São Paulo - O presidente dos Estados Unidos, Donald Trump, anunciou nesta quarta-feira (26) a proibição de transgêneros nas Forças Armadas. "Após consultas com generais e especialistas militares, o governo dos Estados Unidos [decidiu que] não irá aceitar ou permitir que indivíduos transgênero sirvam no Exército americano", afirmou Trump. "Nosso Exército deve estar concentrado em vitórias decisivas e esmagadoras e não pode ser prejudicado com os gastos médicos e transtornos tremendos que transgêneros no Exército representariam."

O anúncio representa uma reversão de uma importante política de inclusão do governo de Barack Obama, que em junho de 2016 derrubou o veto a transgêneros no Exército. Com a decisão do governo Obama, o Pentágono passou a cobrir despesas clínicas como terapia hormonal e operação, a custo estimado de US$ 4,2 milhões por ano, ou 0,7% dos gastos médicos com as tropas.

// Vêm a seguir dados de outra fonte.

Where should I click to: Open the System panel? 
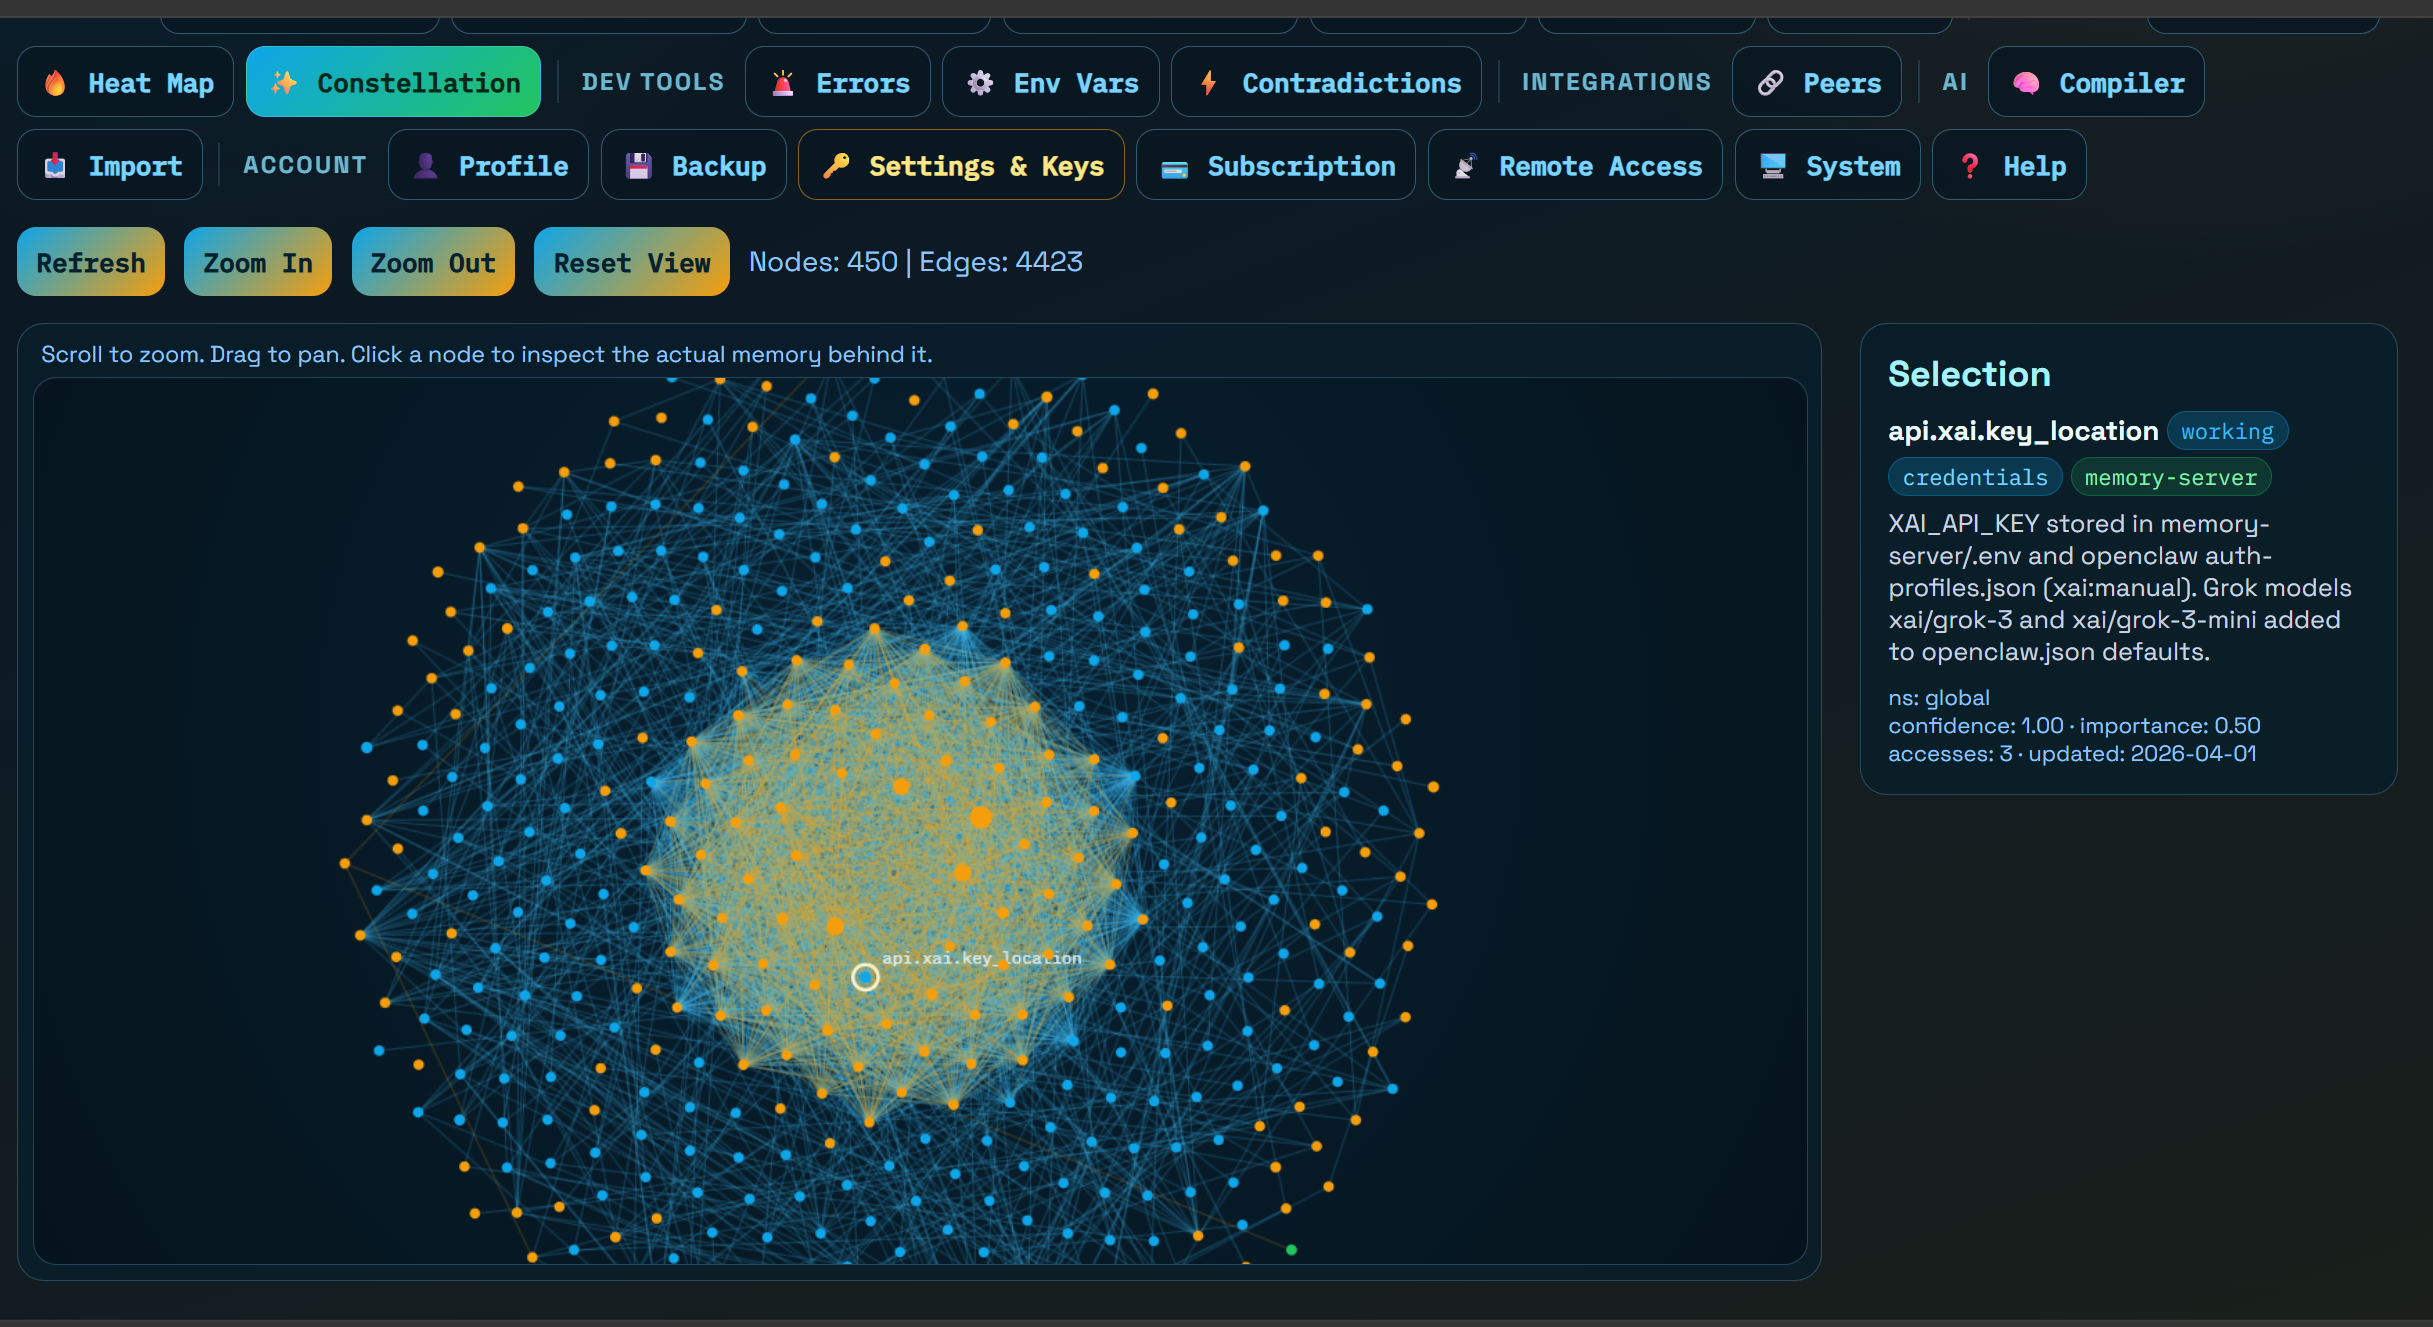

A Rand Corporation, que faz pesquisa para o Departamento de Defesa, estima que 2.450 do total de 1,3 milhão de membros ativos das Forças Armadas sejam transgêneros, e que, ao ano, cerca de 65 militares busquem readequar seu gênero.

Não é a primeira medida que Trump toma com restrições a transgêneros. Em fevereiro, revogou instruções federais às escolas para permitir que estudantes transgênero usassem banheiros e vestiários compatíveis com sua identidade de gênero. A orientação passou a ser de responsabilidade das autoridades de cada Estado.

Em sua proposta de Orçamento enviada ao Congresso, Trump pediu aumento de US$ 54 bilhões nos investimentos em Defesa, o que representa uma alta de 10%. O republicano foi eleito com uma plataforma de valorização das Forças Armadas.